The symbolism is sometimes relatively discreet, but mostly it’s fully on the nose, to astounding effect. The videos for “El Mañana” and “On Melancholy Hill”, shown in their entirety on the gigantic screen behind the band, depict the fallout in this decrepit world, in which band members’ avatars combat various ominous forces and attempt to stay alive. Of course, all of the above warrants a much deeper discussion; besides, you can choose to ignore all this, at least temporarily, and simply have a damn good time. These famed music videos have been around for over a decade and yet they do not deter from the overall positive atmosphere among the attendees.
Sure enough, there are some genuinely festive bangers, such as “19-2000” and especially the killer “With Love to an Ex”, sang partially by Moonchild Sanelly. Classifying herself as “future ghetto punk” the South African performer keeps spitting insults to wannabe dates in “Xhosa”, while the crowd swaggers aggressively, accompanying the heavy beats. All the while, the key lyrics in “Xhosa” are spelled on the screen; an absolute champion of inclusivity and musical diversity, Albarn has always taken special care to empower all his guest collaborators to perform in the way they see fit and shine in their varied origins and approaches to music. It is just another example of the power of his artistic expression, which is unparalleled in its complexity and ambition (Hewlett, after all, doesn’t compose).

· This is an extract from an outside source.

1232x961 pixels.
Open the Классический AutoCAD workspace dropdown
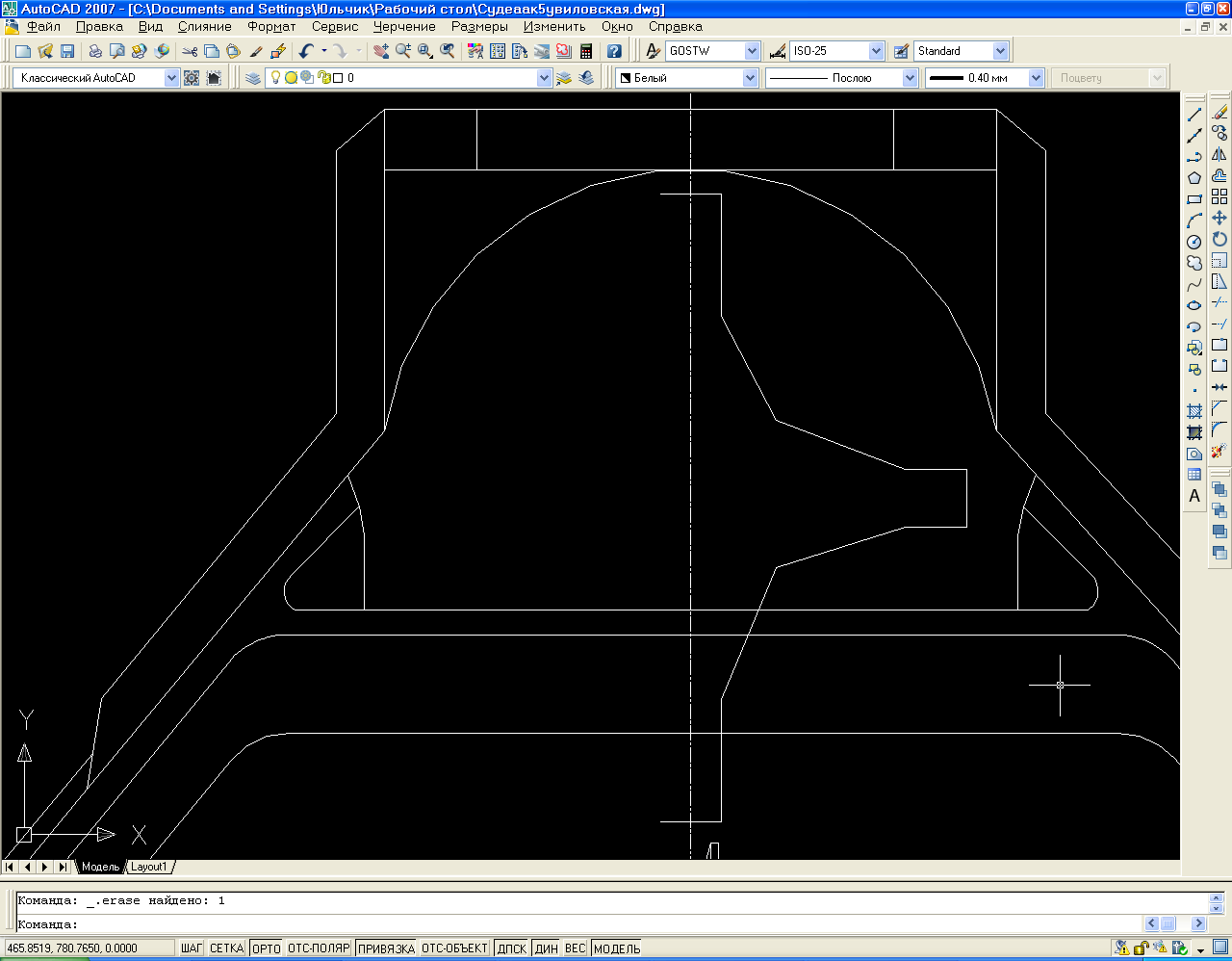[171, 78]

“Kids With Guns” and “Dirty Harry”, both singles off Demon Dayz, with intense backdrops of various types of firearms and a children’s choir singing “I need a gun…”, are a kick to the stomach, considering the number of school shootings in the US. The anti-violence messages are clear, but what can a pop band really do except provoke people to dance some more in an act of cognitive dissonance?

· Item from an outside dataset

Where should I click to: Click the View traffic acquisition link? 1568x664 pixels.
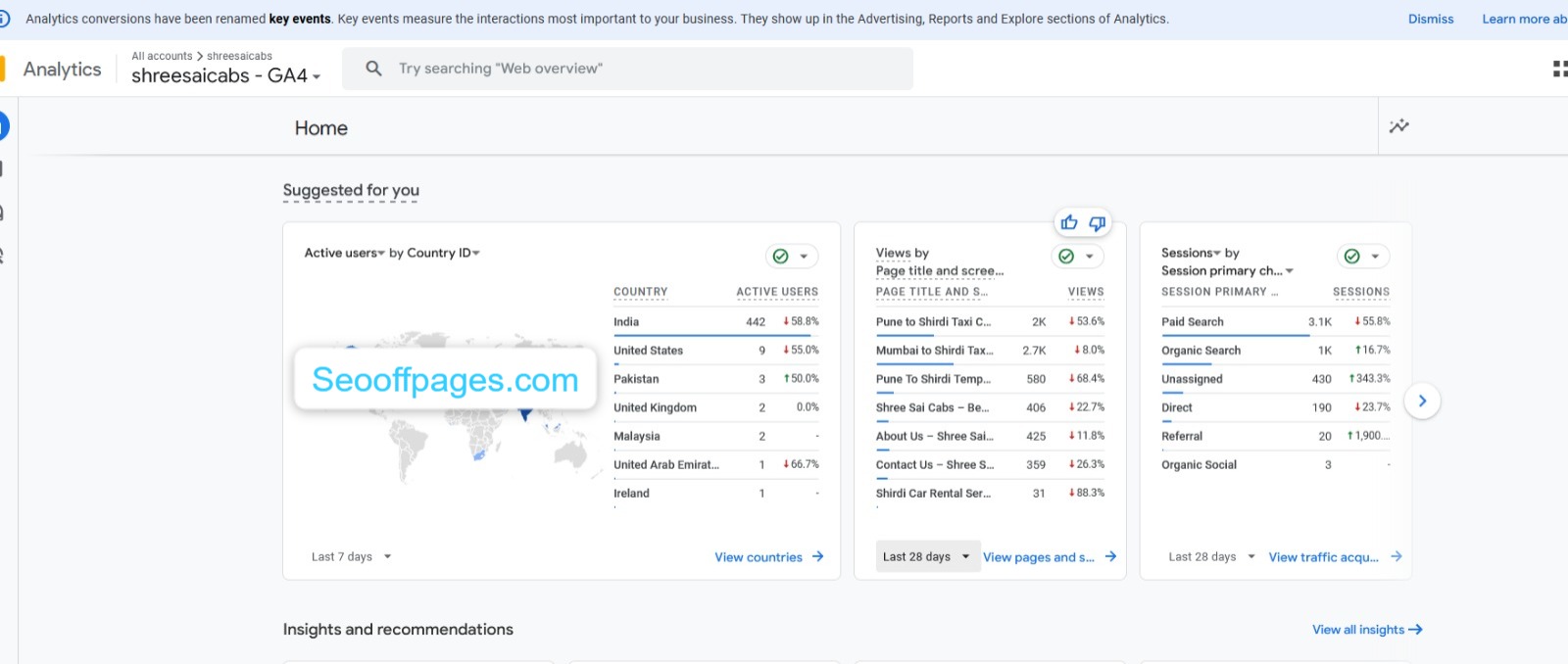pos(1323,556)
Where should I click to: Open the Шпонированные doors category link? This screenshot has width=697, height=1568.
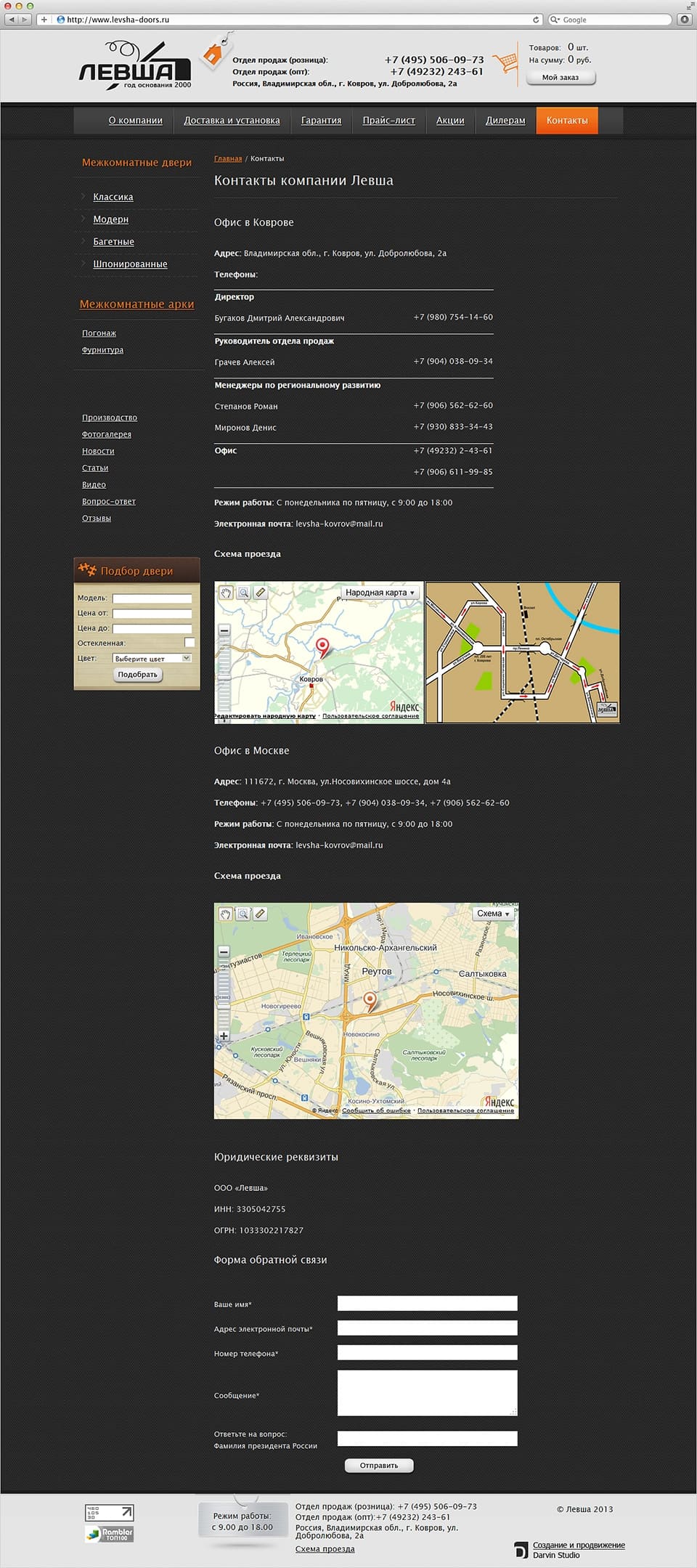coord(130,264)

The final batch of songs is the most singalong-friendly. “Momentary Bliss”, another solid tune off their latest, features caustic lyrics by the English punk duo Slaves (on playback), who tower over the crowd menacingly from the screen. The last song of the main set is “Plastic Beach”, which takes on an almost funky feel with the many band members singing and Albarn picking up a guitar himself. More visuals from the album’s gloomy videos ensue, but it doesn’t matter – the crowd is on fire, and there is so much dust from dancing in the air it’s becoming harder to breathe in the pit.
The four-song encore starts off slowly with “The Pink Phantom”, featuring Albarn on piano, with Elton John and 6LACK doing most of the singing. It’s a poignant ballad fully in Elton’s style and the last gentle tune of the night. Unsurprisingly, the end is saved for “Stylo”, “Feel Good Inc.” and “Clint Eastwood”, the band’s greatest hits, of which the last two prompt the majority to scream and sing along throughout. “Clint Eastwood” appropriately ends with an extended EDM-reggae remix that pushes us into a frenzy as Albarn jumps up and down with the crowd.

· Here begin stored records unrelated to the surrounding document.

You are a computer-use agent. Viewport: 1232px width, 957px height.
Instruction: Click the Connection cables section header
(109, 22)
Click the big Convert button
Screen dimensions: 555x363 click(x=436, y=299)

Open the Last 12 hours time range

It doesn’t matter that “Feel Good Inc.” is a deeply ironic title, nor is anyone bothered to hear the chorus of “Clint Eastwood” starts with the verse, “I ain’t happy – I’m feeling glad”. (That’s still way more positive than most Gorillaz’ lyrics.) All of us are sweaty, many are quite drunk, and our bodies are sore from jumping and vibing. Modern life is rubbish and the world might really be ending in some respects, but, as “Dirty Harry” says, all we want to do is dance. Tonight, many generations are grateful Damon Albarn and his many collaborators are all too happy to indulge us.
The North American leg of Gorillaz’ current tour will commence on 11 September in Vancouver, Canada.